::: Data under study

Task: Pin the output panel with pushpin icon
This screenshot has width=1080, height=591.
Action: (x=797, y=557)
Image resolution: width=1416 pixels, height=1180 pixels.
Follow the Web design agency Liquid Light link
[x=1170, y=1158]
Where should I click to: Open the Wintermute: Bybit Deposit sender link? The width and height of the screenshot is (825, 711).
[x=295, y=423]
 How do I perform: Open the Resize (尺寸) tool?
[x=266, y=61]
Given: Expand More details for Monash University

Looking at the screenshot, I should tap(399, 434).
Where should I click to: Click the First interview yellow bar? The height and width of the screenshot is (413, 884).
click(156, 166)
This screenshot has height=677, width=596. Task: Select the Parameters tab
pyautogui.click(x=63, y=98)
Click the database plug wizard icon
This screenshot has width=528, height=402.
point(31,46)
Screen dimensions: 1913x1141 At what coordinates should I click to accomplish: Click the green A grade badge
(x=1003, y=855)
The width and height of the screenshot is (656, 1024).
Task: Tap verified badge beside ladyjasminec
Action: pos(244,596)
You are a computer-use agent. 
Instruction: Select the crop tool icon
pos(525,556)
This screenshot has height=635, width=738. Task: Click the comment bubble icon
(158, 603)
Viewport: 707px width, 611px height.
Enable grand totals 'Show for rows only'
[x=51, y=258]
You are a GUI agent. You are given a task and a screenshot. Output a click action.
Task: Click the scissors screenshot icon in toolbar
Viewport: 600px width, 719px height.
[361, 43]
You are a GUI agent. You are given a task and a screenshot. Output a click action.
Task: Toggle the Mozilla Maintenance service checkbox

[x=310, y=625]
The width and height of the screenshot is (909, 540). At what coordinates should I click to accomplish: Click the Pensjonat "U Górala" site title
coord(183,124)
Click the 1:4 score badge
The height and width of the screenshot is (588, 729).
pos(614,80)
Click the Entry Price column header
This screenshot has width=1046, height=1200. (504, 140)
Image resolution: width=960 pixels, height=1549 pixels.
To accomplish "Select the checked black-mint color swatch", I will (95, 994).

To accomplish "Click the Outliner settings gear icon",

::::::

The data above should be returned exactly as written.

▶ Output for this task
Task: Pin the output panel with pushpin icon
This screenshot has width=1080, height=591.
Action: (x=797, y=557)
Image resolution: width=1416 pixels, height=1180 pixels.
Follow the Web design agency Liquid Light link
[x=1170, y=1158]
Where should I click to: Open the Wintermute: Bybit Deposit sender link? The width and height of the screenshot is (825, 711).
[x=295, y=423]
 How do I perform: Open the Resize (尺寸) tool?
[x=266, y=61]
Given: Expand More details for Monash University

Looking at the screenshot, I should tap(399, 434).
Where should I click to: Click the First interview yellow bar? The height and width of the screenshot is (413, 884).
click(156, 166)
This screenshot has height=677, width=596. Task: Select the Parameters tab
pyautogui.click(x=63, y=98)
Click the database plug wizard icon
This screenshot has width=528, height=402.
point(31,46)
Screen dimensions: 1913x1141 At what coordinates should I click to accomplish: Click the green A grade badge
(x=1003, y=855)
The width and height of the screenshot is (656, 1024).
Task: Tap verified badge beside ladyjasminec
Action: pos(244,596)
You are a computer-use agent. 
Instruction: Select the crop tool icon
pos(525,556)
This screenshot has height=635, width=738. Task: Click the comment bubble icon
(158, 603)
Viewport: 707px width, 611px height.
Enable grand totals 'Show for rows only'
[x=51, y=258]
You are a GUI agent. You are given a task and a screenshot. Output a click action.
Task: Click the scissors screenshot icon in toolbar
Viewport: 600px width, 719px height.
[361, 43]
You are a GUI agent. You are given a task and a screenshot. Output a click action.
Task: Toggle the Mozilla Maintenance service checkbox

[x=310, y=625]
The width and height of the screenshot is (909, 540). At what coordinates should I click to accomplish: Click the Pensjonat "U Górala" site title
coord(183,124)
Click the 1:4 score badge
The height and width of the screenshot is (588, 729).
pos(614,80)
Click the Entry Price column header
This screenshot has width=1046, height=1200. (504, 140)
Image resolution: width=960 pixels, height=1549 pixels.
To accomplish "Select the checked black-mint color swatch", I will (95, 994).

To accomplish "Click the Outliner settings gear icon",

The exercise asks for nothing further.